» **PROBLEM DESCRIPTION**
Exactly as they appear, print the line with "The width and" and each line after it through the end of the entries below; leave out pictures.

---- THE DATA

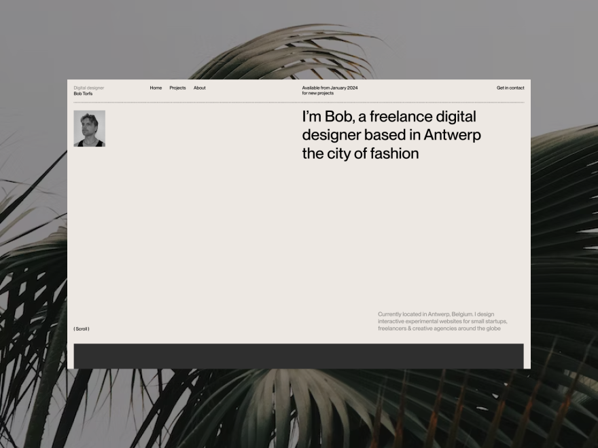
Task: Click the 'interactive experimental websites' text line
Action: coord(442,322)
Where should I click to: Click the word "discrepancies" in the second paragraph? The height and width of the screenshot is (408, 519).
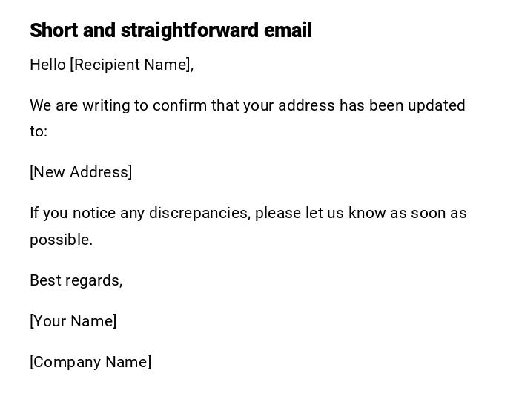pyautogui.click(x=200, y=213)

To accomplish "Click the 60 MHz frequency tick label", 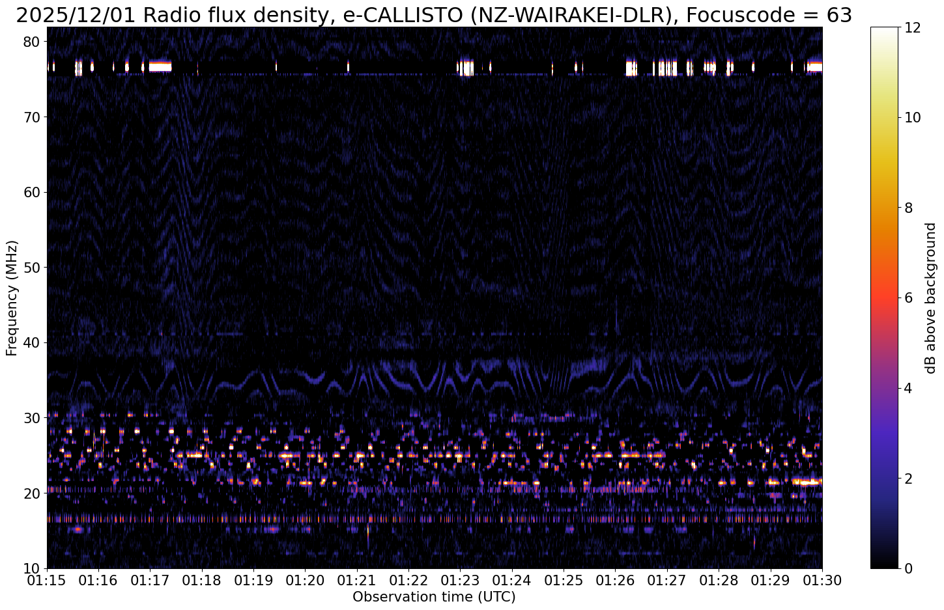I will [x=33, y=192].
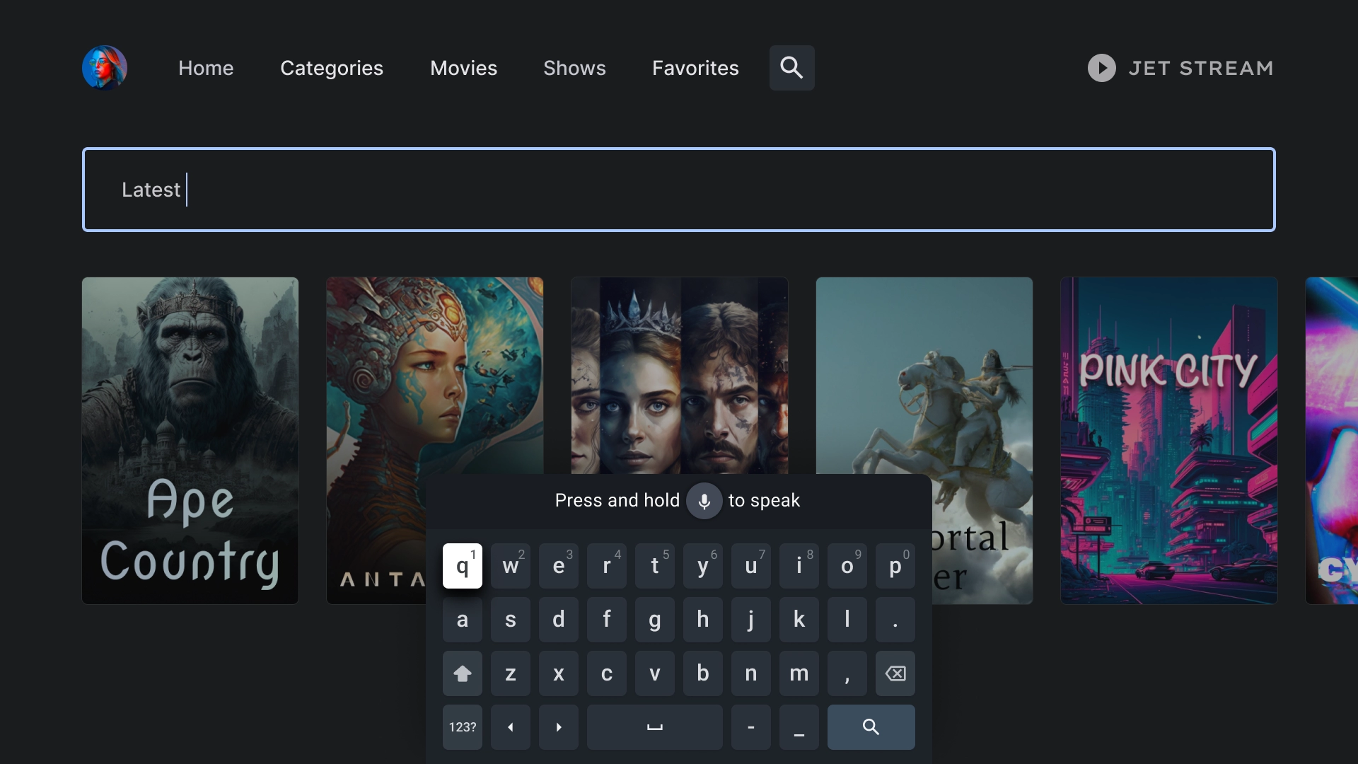Enable voice search by pressing microphone
This screenshot has width=1358, height=764.
703,500
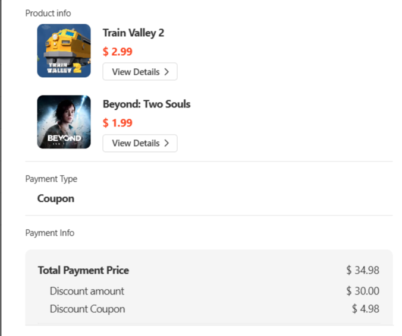Viewport: 402px width, 336px height.
Task: Click the Total Payment Price label
Action: [x=83, y=270]
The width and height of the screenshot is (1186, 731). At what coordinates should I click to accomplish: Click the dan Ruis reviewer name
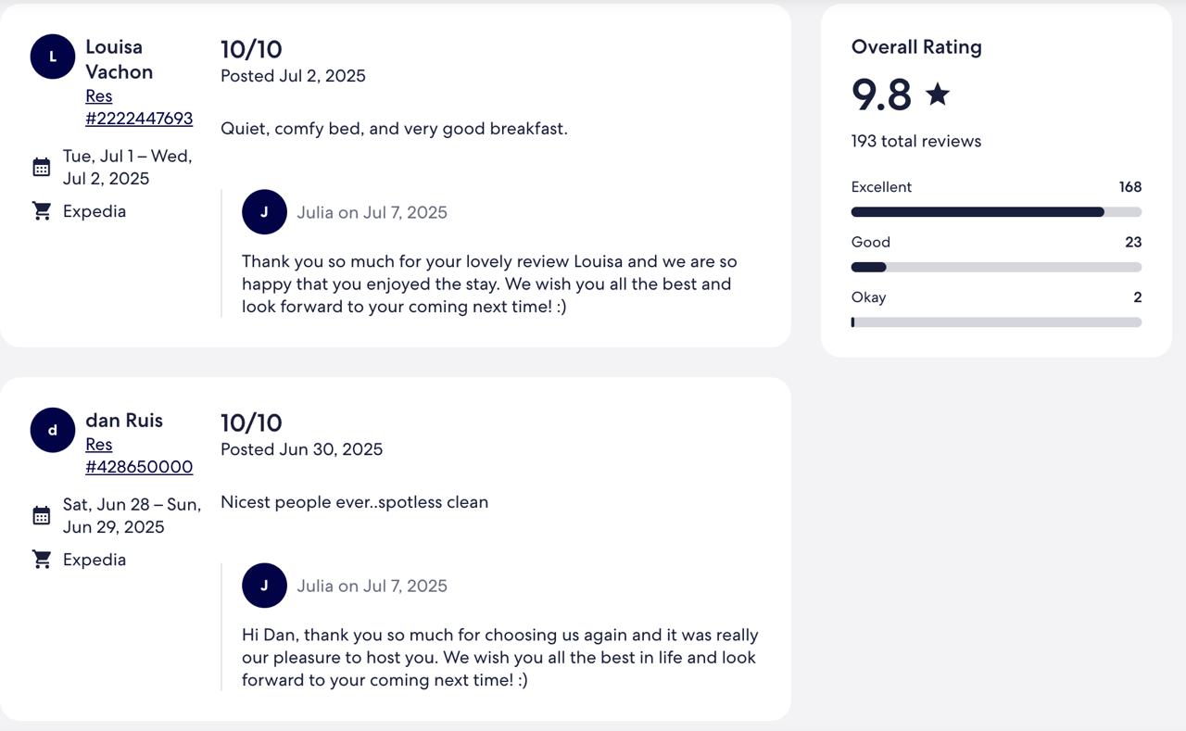click(124, 421)
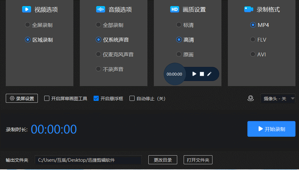Viewport: 299px width, 170px height.
Task: Select 不录声音 no audio option
Action: [x=98, y=69]
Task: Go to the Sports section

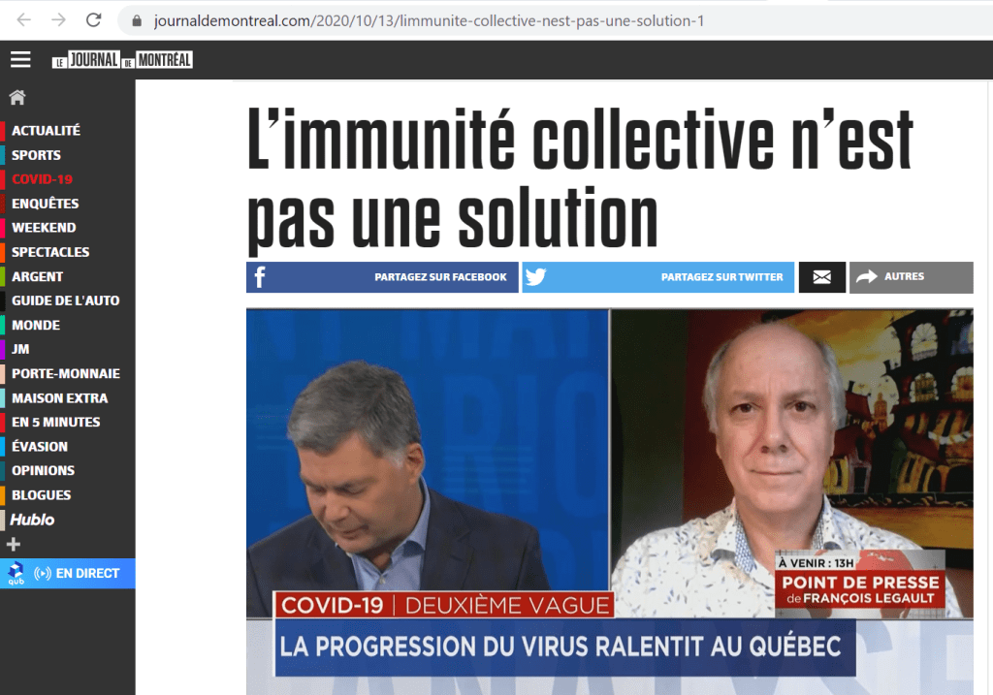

--------

» **SOLUTION FOR THIS EXERCISE**
The width and height of the screenshot is (1186, 731). At what coordinates should I click to accomplish: Click the dan Ruis reviewer name
click(124, 421)
Viewport: 299px width, 170px height.
Task: Select 不录声音 no audio option
Action: [x=98, y=69]
Task: Go to the Sports section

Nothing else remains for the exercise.